Jika dengan perubahan nama saja seharusnya memberikan kesadaran bahwa dosa memang sangat buruk bagi diri manusia, lantas bagaimana jika perubahan itu sampai merubah kenyamaan rasa taat menjadi kenyamanan maksiat dan kenyamanan bermunajat berganti menjadi budak syahwat? Ini masih dalam persoalan dampak, lain lagi jika sampai berdampak pada sikap. Jika sikap awalnya adalah orang yang baik (muhsin) berbalik menjadi orang yang jelek (musi’).
Dan semoga oleh Allah selalu dijauhi, jika dengan melakukan dosa bisa berdampak pada hilangnya derajat mulia di sisi Allah menjadi orang yang sangat hina? Oleh karenanya, sebagai umat Islam harus selalu memohon pertolongan kepada Allah, agar dijauhi dari berbagai penyakit-penyakit hati yang bisa menggerogoti keimanan yang telah tertanam dalam hati, juga memohon agar kenyamanan taat tidak hilang dan diganti menjadi kenyamanan maksiat.

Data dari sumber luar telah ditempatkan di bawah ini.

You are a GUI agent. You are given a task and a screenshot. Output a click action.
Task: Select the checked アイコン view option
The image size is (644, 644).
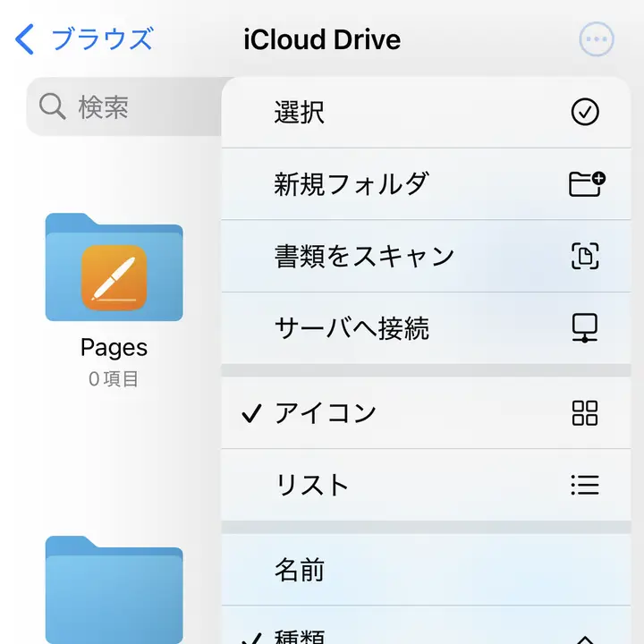point(326,413)
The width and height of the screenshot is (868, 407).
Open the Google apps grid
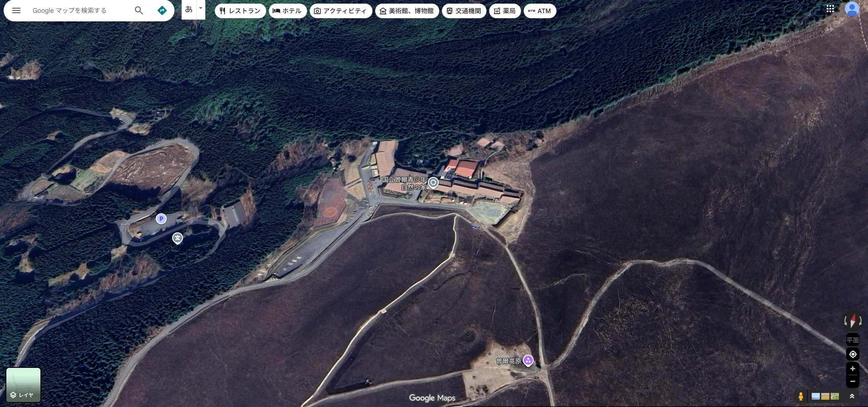tap(830, 9)
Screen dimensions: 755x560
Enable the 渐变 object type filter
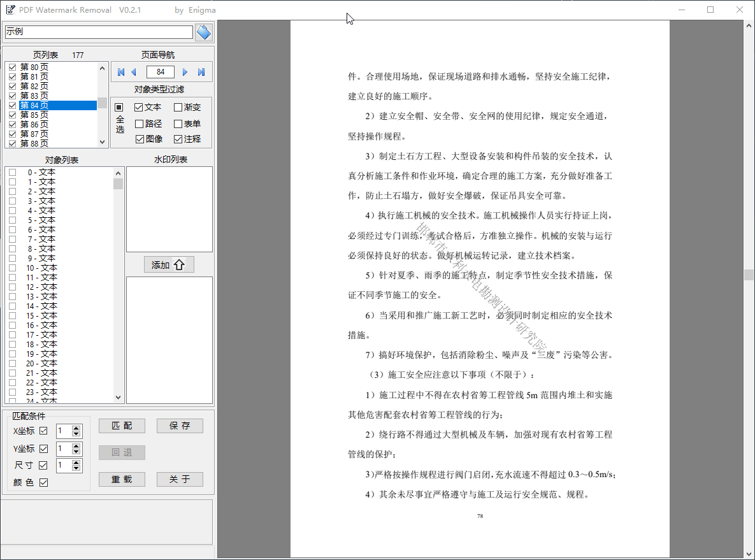pyautogui.click(x=178, y=108)
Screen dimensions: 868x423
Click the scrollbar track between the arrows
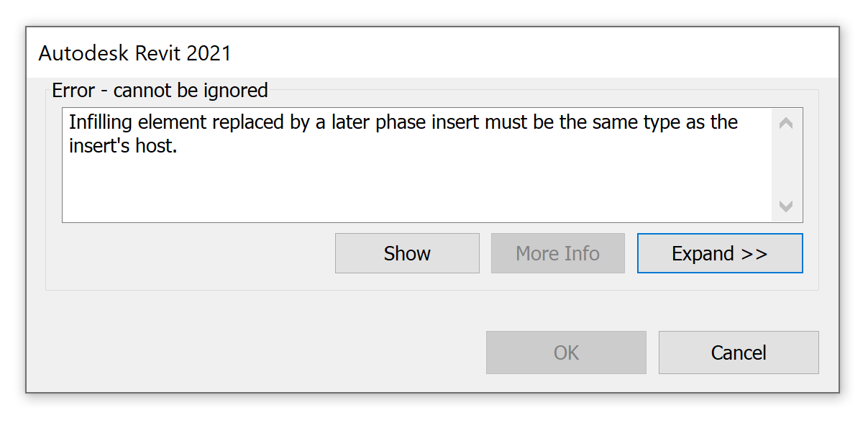[786, 165]
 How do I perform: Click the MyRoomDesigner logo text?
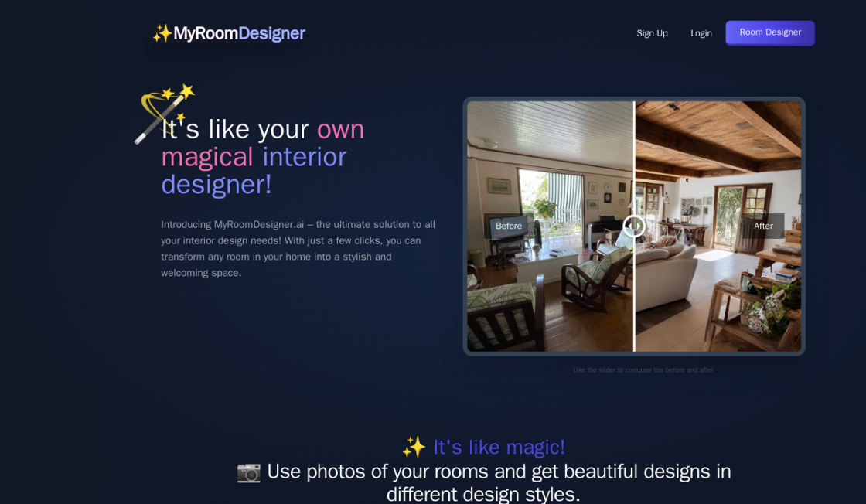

Derajat yang sudah diraih di sisi Allah tidak sampai diturunkan, minimal jika tidak bisa berupaya untuk semakin meninggikan derajat di sisi-Nya dengan selalu menaambah ketaatan, tidak turun dengan adanya kemaksiatan. Artinya, sebisa mungkin maksiat tidak dilakukan, karena bisa menjadi penyebab hilangnya derajat mulia yang telah diraih di sisi Allah Swt.